Supplied information below:

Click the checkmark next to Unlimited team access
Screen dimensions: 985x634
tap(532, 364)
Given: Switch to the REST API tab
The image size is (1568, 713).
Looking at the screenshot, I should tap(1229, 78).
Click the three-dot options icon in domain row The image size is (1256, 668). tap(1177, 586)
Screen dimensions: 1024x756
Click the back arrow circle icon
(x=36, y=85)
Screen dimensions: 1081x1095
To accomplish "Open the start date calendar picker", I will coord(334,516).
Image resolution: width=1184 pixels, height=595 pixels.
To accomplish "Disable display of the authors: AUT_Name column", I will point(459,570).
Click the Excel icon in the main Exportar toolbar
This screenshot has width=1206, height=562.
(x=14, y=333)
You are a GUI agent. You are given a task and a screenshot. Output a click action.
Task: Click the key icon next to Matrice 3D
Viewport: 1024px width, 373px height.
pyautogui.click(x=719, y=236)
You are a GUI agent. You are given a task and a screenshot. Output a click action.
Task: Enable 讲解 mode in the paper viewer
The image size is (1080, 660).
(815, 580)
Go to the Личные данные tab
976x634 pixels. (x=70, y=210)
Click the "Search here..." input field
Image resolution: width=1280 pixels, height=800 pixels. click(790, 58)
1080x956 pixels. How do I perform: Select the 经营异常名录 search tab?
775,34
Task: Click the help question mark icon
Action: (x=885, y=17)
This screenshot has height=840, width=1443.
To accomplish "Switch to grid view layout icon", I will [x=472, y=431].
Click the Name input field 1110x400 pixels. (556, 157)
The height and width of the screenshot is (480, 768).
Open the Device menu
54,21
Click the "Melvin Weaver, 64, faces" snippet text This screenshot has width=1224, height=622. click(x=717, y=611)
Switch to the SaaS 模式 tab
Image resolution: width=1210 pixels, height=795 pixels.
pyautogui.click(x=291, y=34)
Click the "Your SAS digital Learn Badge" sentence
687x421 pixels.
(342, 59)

End of Supplied information.

Problem to work on: From the entries above, extract every line where the word "next" appears.

Result below:
Click the checkmark next to Unlimited team access
Task: Click the key icon next to Matrice 3D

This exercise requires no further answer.